Payers have long realized the value of leveraging disparate data sets to gain greater insight on patients, with popular data sources including claims, electronic health records, and surveys on social determinants and behavioral health.
More recently, health plans have begun to appreciate another source of data that can help them avoid missed revenues, predict emerging conditions and improve risk management: laboratory data. This category includes data on critical health factors such as cholesterol levels, red and white blood cell count, blood glucose levels and hemoglobin A1C, for example.
In particular, lab data can offer important insights to payers when combined with predictive analytics by helping discover unrecorded conditions that warrant an adjustment to patient risk scores. Accurate risk assessment is imperative for Medicare Advantage (MA) plans, which must capture comprehensive risk-adjustment factors (RAFs) to be fairly compensated for providing the complex care that the MA patient population frequently requires.
In the past, payers’ clinical teams have sometimes leveraged lab results as a valuable source of data for decisions on treatments and prescriptions. However, due in part to organizational siloes and fragmentation, payers’ business and financial teams have not fully taken advantage of lab data’s value in predictive modeling to develop prospective risk profiles for their patient populations.
Below are three ways that payers can leverage lab data analytics to make the best decisions about affordable, quality care today, based on what is going to happen tomorrow.
Avoid missed risk adjustment revenues: Consider the example of an MA plan that enrolls new members at the beginning of each year. These plans generally have extremely limited visibility into the historical data of new members, in contrast with existing members, for some of whom the plans may have years of medical data on file. This gap in new members’ data can lead to unrealized revenue as a result of unrecorded conditions in these patients’ risk profiles.
Here’s how: A majority of new MA members are new to the program entirely – having either migrated from traditional Medicare or having become eligible for MA for the first time. As such, their RAF scores are based only on age and do include the relative value of their health risk.
By default, Medicare sets reimbursement at the minimum payment for age, which can significantly undervalue the amount that a health plan is entitled to in order to be properly compensated for the patient’s risk. If the RAF score is not adjusted during the first year of enrollment, which is often the case, reimbursement will remain the same in year two if the member re-enrolls, even as patient risk continues to increase.
Now, consider how the same MA plan could leverage historical lab data at the beginning of the year to avoid missed revenues. Using a substantial collection of the plan population’s historical lab data and financial outcomes, the plan can identify conditions that new patients may be likely to have used prospective predictive models.
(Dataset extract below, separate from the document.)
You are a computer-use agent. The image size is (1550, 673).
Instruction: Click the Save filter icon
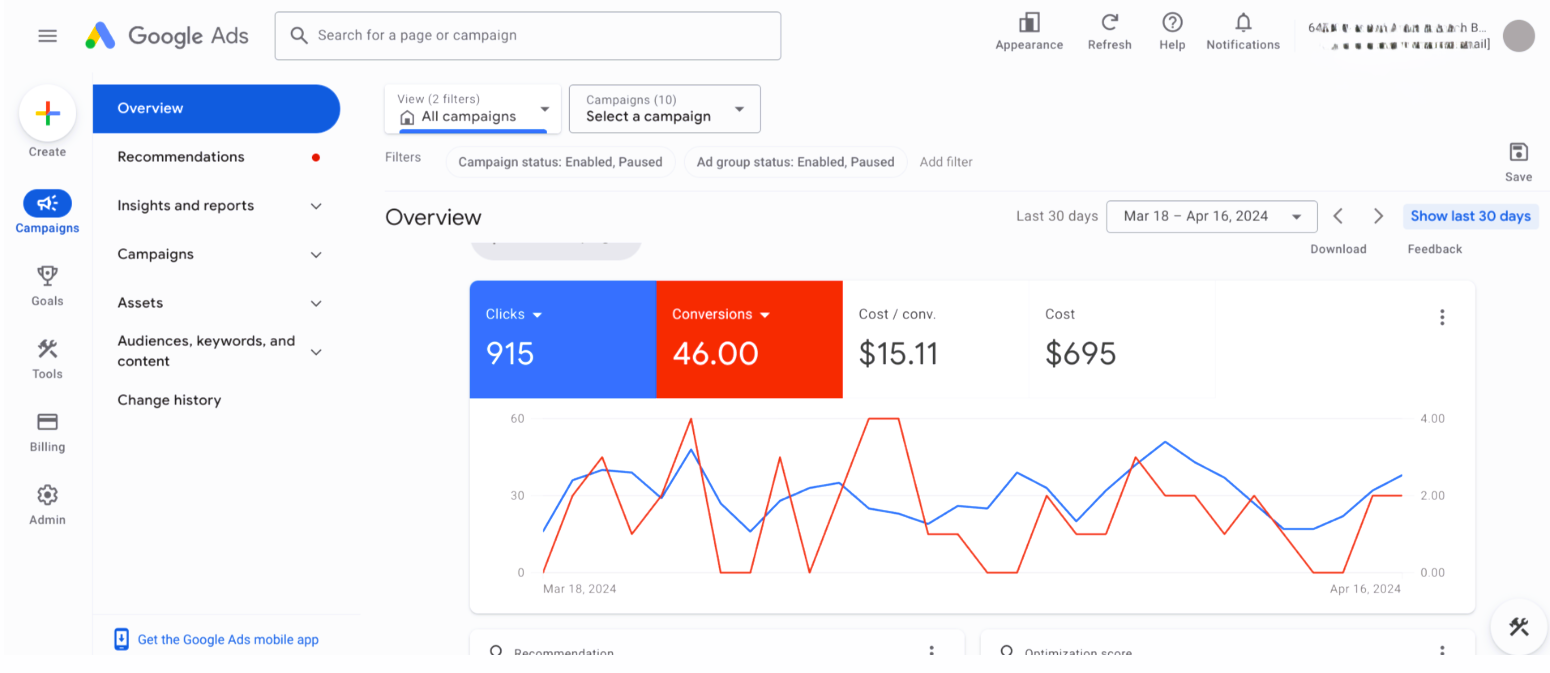pyautogui.click(x=1518, y=152)
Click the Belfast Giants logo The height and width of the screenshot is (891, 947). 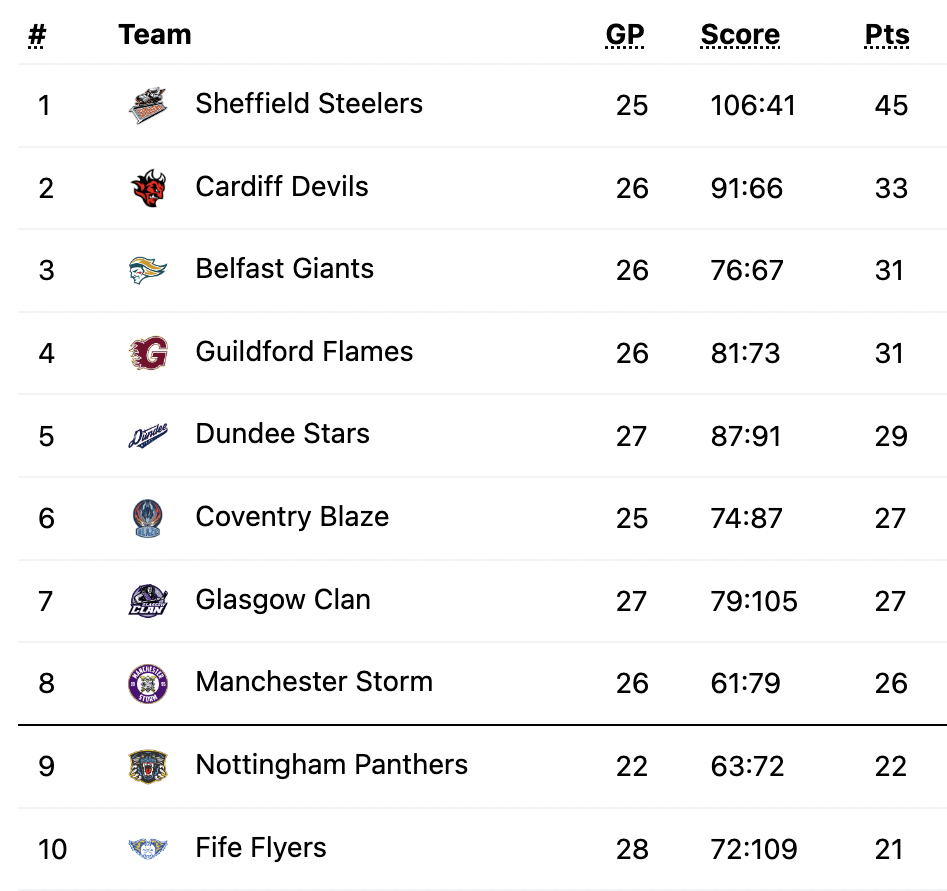click(x=148, y=270)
Uncovering these previously unrecorded conditions can result in increases in patient risk scores, enabling health plans to be properly reimbursed on a more timely, accelerated basis for caring for higher-risk patients.
1. Improve care management
Early identification of emerging chronic conditions gives plans a significant advantage in managing the risk of new member populations and mitigates the risks of predictable, high expenditures. Specifically, the early prediction of RAF scores allows an opportunity to service high-risk RAF members in the first half of the year and be proactive versus reactive. MA plans are increasingly under pressure by CMS to not only record risk adjustment conditions but also leverage this insight to support patients.
Having earlier visibility and analytics can empower MA plans to both capture risk information, anticipate what might occur and manage their networks and other resources to deliver better care, thereby improving patient outcomes and improving their position with CMS. Historical lab data enriches electronic health records data for existing members, enhancing plans’ ability to predict new conditions that are likely to surface, which then translates to a more accurate capture and enhanced revenue to address these new conditions.
For MA plans, it pays to gather data about new members sooner rather than later. The ability to identify high-risk members at the beginning of the plan year provides greater opportunity for interventional efforts to be successful, enabling plans to deliver timelier patient care and address emerging conditions before they become costlier and more complex.
2. Prioritize optimal interventions
Understanding how risk and diseases are evolving at an individual member level proactively using laboratory data through the right analytics models can also give health plans and their provider networks a lens into what specific interventions are going to have the highest likelihood of mitigating risk and downstream costs for specific patients.
For example, the right analytics platform that has a causal model in their suite of capabilities can identify a diabetes prevention and weight loss program as being the best, the immediate course of action for one patient but suggest a different prioritized list of tailored care management strategies for a different individual. This, coupled with the ability to study and plan across specific providers and sites of care, is powerful for regional and national MA Plans.
3. Better outcomes, healthier members
While using lab data holds the potential to help health plans capture all the reimbursement dollars they’re entitled to, its benefits reach far beyond the financial realm. Health plans that take full advantage of lab data can realize improvements to patient care and member satisfaction by identifying risks that require early interventions to prevent emerging conditions from growing more acute. As value-based contracts proliferate, payers and providers will increasingly look to lab data for predictive insights that will enable them to manage greater risk.
Hossein Fakhrai-Rad is the Founder and President of BaseHealth, a population health management IT company applying the best of evidence-based expert systems and machine learning to the analysis of large Medicare and Commercial health network memberships.